▶ _Work order A_
In the court decision, rewrite the ordering paragraphs with "affirmed" changed to "modified". Begin at the words "Appellate Division of" and stop after "Luke’s Cornwall Hospital.".
▶ _Work order B_
Name every party listed in the caption of the court decision.
▶ _Work order C_
Pick up the court decision after its last sentence and write the paragraph that follows.

*** Opening Provided text ***

SEAN DILLER, an Infant, by His Mother and Natural Guardian, JENNIFER TRELLES, Appellant, v ANDREI MUNZER, M.D., et al., Defendants, and ST. LUKE’S CORNWALL HOSPITAL, Respondent.
Appellate Division of the Supreme Court of New York, Second Department
[34 NYS3d 610]
Ordered that the appeal from the order dated September 11, 2014, is dismissed; and it is further,
Ordered that the appeal from so much of the order dated January 28, 2015, as, in effect, denied that branch of the plaintiff’s motion which was denominated as one for leave to renew and reargue, but which was, in actuality, one for leave to reargue is dismissed; and it is further,
Ordered that the order dated January 28, 2015, is affirmed insofar as reviewed; and it is further,
Ordered that one bill of costs is awarded to the defendant St. Luke’s Cornwall Hospital.
The appeal from the order dated September 11, 2014 must be dismissed. So much of that order as precluded the plaintiff
The appeal from so much of the order dated January 28, 2015, as, in effect, denied that branch of the plaintiff’s motion which was denominated as one for leave to renew and reargue his opposition to that branch of the hospital’s motion which was for summary judgment dismissing so much of the complaint as alleged that the hospital was vicariously liable for the acts or omissions of any member of its nursing staff also must be dismissed (see Maragliano v Port Auth. of N.Y. & N.J., 119 AD3d 534, 536 [2014]; Poulard v Judkins, 102 AD3d 665, 665-666 [2013]). Although this branch of the plaintiff’s motion was denominated as one for leave to renew and reargue, it was, in actuality, one for leave to reargue, the denial of which is not appealable (see Maragliano v Port Auth. of N.Y. & N.J., 119 AD3d at 536; Poulard v Judkins, 102 AD3d at 665-666).

*** Closing Provided text ***
*** Opening Provided material ***

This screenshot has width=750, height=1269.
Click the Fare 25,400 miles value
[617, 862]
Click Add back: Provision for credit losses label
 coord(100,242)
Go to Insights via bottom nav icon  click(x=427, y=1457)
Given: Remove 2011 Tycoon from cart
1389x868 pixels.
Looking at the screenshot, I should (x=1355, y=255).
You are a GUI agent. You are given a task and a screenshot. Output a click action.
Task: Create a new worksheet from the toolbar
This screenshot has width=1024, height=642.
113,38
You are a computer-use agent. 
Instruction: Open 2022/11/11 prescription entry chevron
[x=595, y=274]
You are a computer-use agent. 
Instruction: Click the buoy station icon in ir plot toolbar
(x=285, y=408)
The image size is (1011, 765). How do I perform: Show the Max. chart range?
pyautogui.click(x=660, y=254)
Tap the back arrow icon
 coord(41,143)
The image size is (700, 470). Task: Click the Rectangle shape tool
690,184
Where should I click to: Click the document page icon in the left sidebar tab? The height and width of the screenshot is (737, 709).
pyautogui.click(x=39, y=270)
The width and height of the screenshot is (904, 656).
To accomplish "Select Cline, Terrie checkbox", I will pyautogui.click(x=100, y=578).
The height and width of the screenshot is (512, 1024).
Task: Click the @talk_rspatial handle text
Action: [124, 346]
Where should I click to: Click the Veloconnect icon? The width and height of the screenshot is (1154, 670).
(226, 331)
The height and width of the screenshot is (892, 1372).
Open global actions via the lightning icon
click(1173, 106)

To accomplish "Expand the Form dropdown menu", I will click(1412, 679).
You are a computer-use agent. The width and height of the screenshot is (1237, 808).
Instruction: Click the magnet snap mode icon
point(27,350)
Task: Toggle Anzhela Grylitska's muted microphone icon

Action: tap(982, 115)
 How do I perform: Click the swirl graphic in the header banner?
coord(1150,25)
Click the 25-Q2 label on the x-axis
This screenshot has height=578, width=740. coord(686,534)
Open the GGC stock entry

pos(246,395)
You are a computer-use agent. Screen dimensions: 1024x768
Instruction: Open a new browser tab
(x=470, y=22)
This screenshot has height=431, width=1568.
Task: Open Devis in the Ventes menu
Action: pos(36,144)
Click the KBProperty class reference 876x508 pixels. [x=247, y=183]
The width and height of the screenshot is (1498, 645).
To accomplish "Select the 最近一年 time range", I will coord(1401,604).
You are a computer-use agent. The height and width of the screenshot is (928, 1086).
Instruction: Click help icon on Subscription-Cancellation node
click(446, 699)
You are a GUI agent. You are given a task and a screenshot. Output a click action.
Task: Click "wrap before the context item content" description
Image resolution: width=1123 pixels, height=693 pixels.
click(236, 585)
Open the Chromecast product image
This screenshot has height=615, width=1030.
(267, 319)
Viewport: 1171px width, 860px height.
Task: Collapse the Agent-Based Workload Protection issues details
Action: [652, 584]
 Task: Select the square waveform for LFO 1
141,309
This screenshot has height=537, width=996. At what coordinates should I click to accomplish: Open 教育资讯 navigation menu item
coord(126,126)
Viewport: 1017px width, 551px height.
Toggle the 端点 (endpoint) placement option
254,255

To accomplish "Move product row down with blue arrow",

*** Closing Provided material ***

▶ _Exercise output A_
Appellate Division of the Supreme Court of New York, Second Department
[34 NYS3d 610]
Ordered that the appeal from the order dated September 11, 2014, is dismissed; and it is further,
Ordered that the appeal from so much of the order dated January 28, 2015, as, in effect, denied that branch of the plaintiff’s motion which was denominated as one for leave to renew and reargue, but which was, in actuality, one for leave to reargue is dismissed; and it is further,
Ordered that the order dated January 28, 2015, is modified insofar as reviewed; and it is further,
Ordered that one bill of costs is awarded to the defendant St. Luke’s Cornwall Hospital.

▶ _Exercise output B_
SEAN DILLER
JENNIFER TRELLES
ANDREI MUNZER, M.D.
ST. LUKE’S CORNWALL HOSPITAL

▶ _Exercise output C_
Contrary to the plaintiff’s contention, the Supreme Court providently exercised its discretion in denying that branch of his motion which was for leave to serve a second amended bill of particulars (see Balcom v Reither, 77 AD3d 863, 864 [2010]; Sampson v Contillo, 55 AD3d 591, 592 [2008]).
We do not consider the plaintiff’s contentions with respect to that branch of the hospital’s motion which was for summary judgment dismissing so much of the complaint as alleged that the hospital was vicariously liable for the acts or omissions of any member of its nursing staff, as the order dated September 11, 2014 did not grant that branch of the hospital’s motion (see Scalise v Adler, 267 AD2d 295, 295 [1999]; Rockland Props. Corp. v Town of Brookhaven, 205 AD2d 518, 519 [1994]).
Mastro, J.P., Chambers, Miller and Hinds-Radix, JJ., concur.